My life is dated by the automobile I was driving when events occurred. The year was 1988, and I was driving my second Plymouth Valiant, the first one having been killed in a dramatic accident involving failing bridges and large trees but no injury to me. On U. S. Highway 64, in Jackson County, Tennessee, David Byrne spoke to me. It was not a large automobile, but neither was it my beautiful house nor my beautiful wife. It was time for a change. There was water underground. I had become a Methodist minister in a bizarre attempt to reconcile my guilt from a baptist boyhood and some livable religiosity. There had been a Episcopal period, but I was too offended by their pretenses; as a pretender myself, the cuts were too close to the bone.

I had just voted in the conference (Methodists will know what I mean, others can guess well enough) to condemn neither Oral Roberts for soliciting Methodists for funds, nor the Bishop of Colorado for ordaining 'practicing, self-professing, homosexuals'.  It seemed to me that the church has other business to do than condemning. The conference disagreed somewhat, blessing Mr. Roberts and condemning the Bishop. Neither self-profession nor practicing, I knew condemnation when it was all around me. And there were young folks in my parish whom I knew would feel the condemnation as well.

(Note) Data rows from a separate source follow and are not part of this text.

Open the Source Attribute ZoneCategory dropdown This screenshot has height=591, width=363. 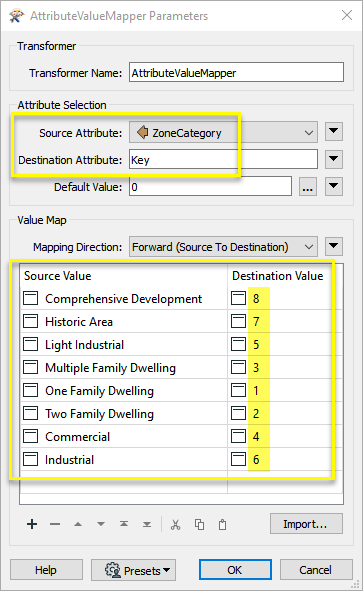[x=224, y=132]
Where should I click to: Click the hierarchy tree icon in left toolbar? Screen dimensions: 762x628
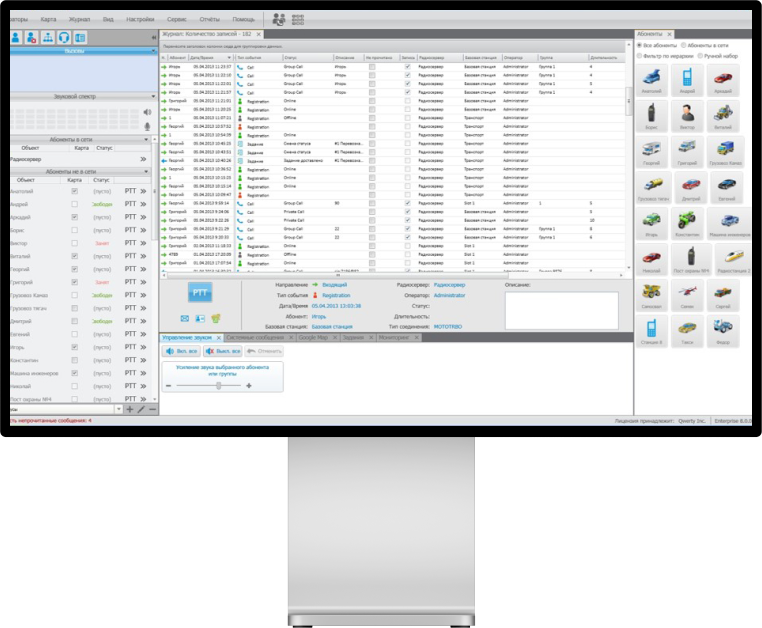click(47, 38)
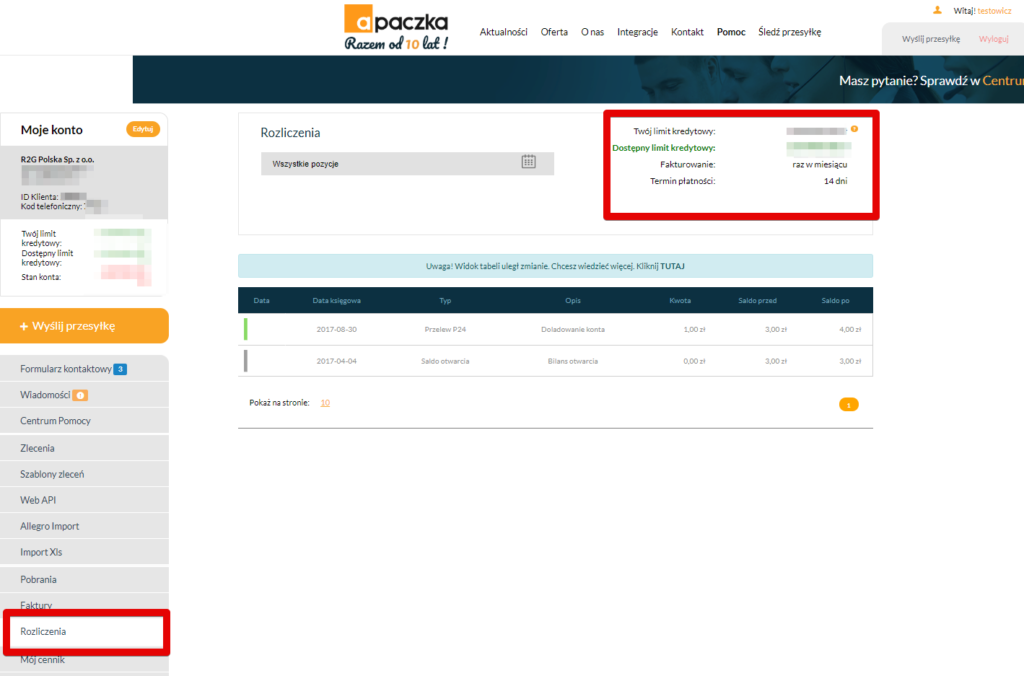Viewport: 1024px width, 676px height.
Task: Select page 1 in the pagination
Action: (x=848, y=405)
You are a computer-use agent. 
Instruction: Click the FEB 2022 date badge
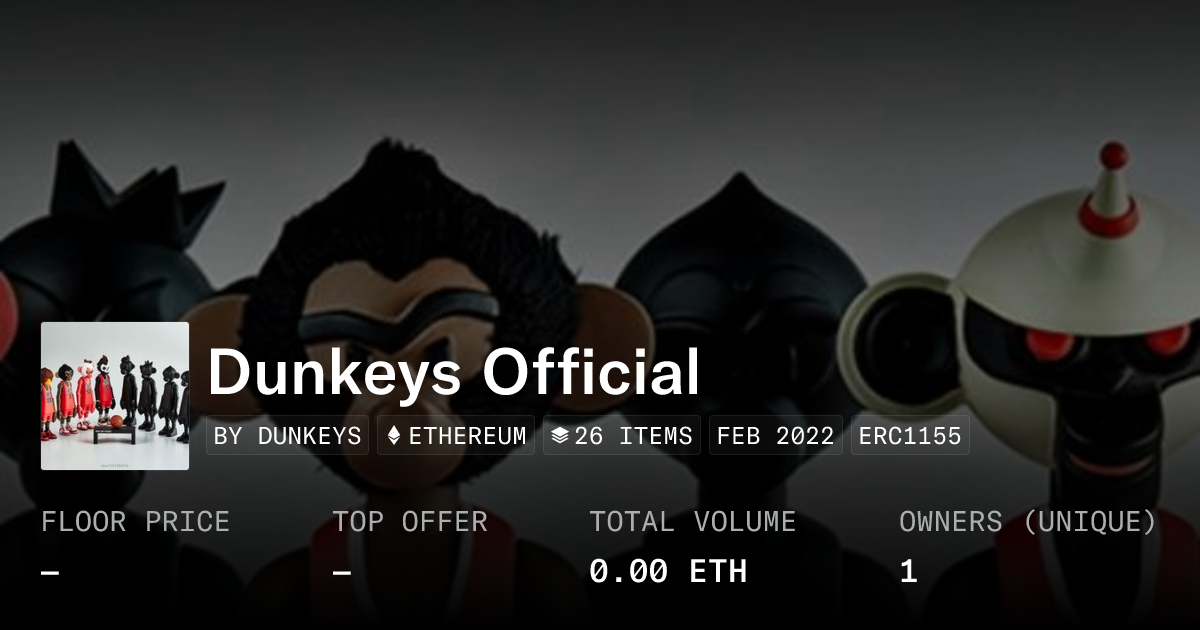coord(776,436)
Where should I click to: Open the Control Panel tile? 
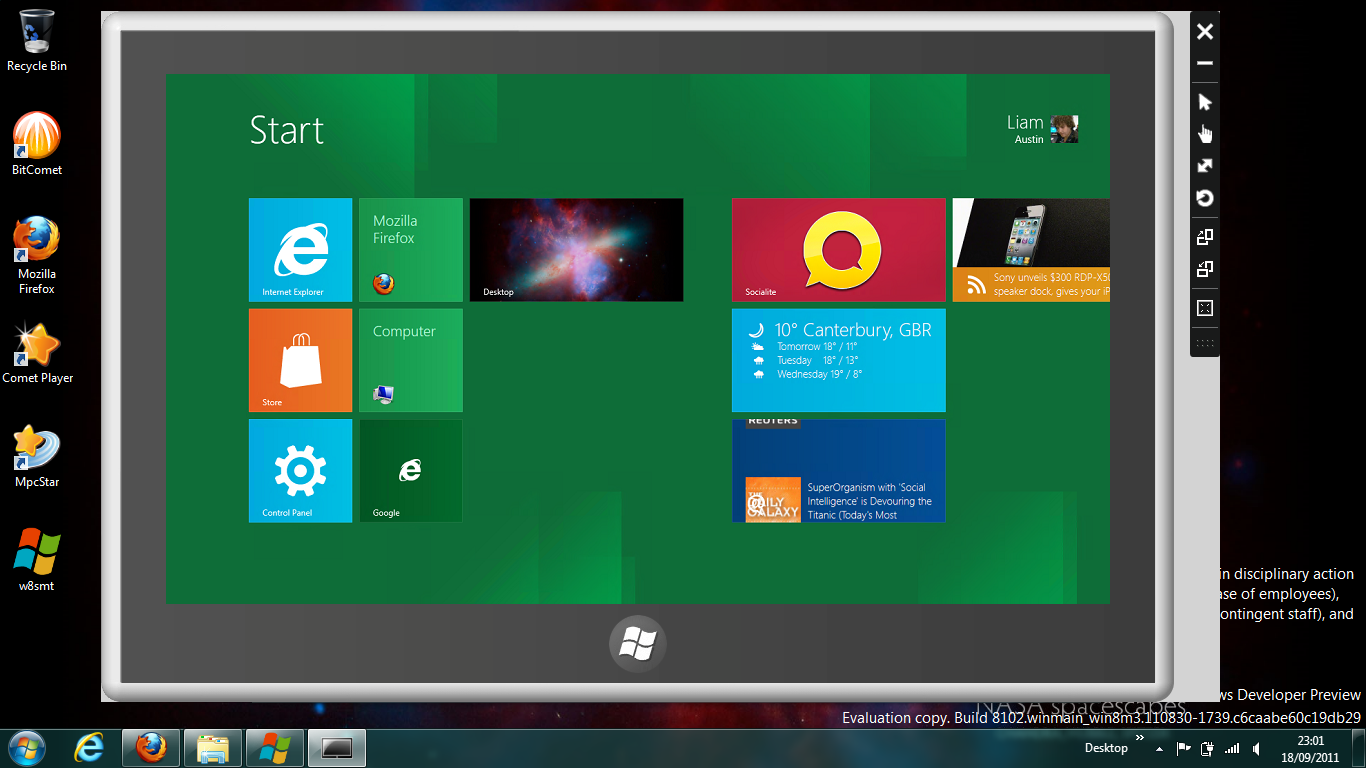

It was a messy few months. I took a leave of absence, and there was a special meeting of grand poopahs to say that there had been no charges of any kind against me,  that I had never made unseemly advances towards the [female] secretary. My wife said it couldn't be true, but if it were the only option was divorce. Silly me. I had thought our marriage of convenience might continue. After coming out to my family, I went back to one of the grand poopahs to tell him about the real reason for my absence. His response: 'We don't care about that, Dale, so long as you don't tell anyone. What you do in your private life is your own business."

So. Fat, forty-two, single again: what was I to do? My mother's pressure that I mate was still strong, apparently, because in very little time I was living with a man who were I one who mates for life would have been just about perfect. He was finishing up a master's degree, and after that, we headed to Santa Fe, a city I had loved from a few visits and to which he had never been. He thought Albuquerque was cool, so Santa Fe was a safe choice.  Oddly enough, Bellingham was our second choice.

It was 4 July, 1989, and Lin and I rolled into Santa Fe in a large Ford cargo van we called St. Antony of the Desert. We went to the roof of La Fonda for beers and sunset. Independence Day.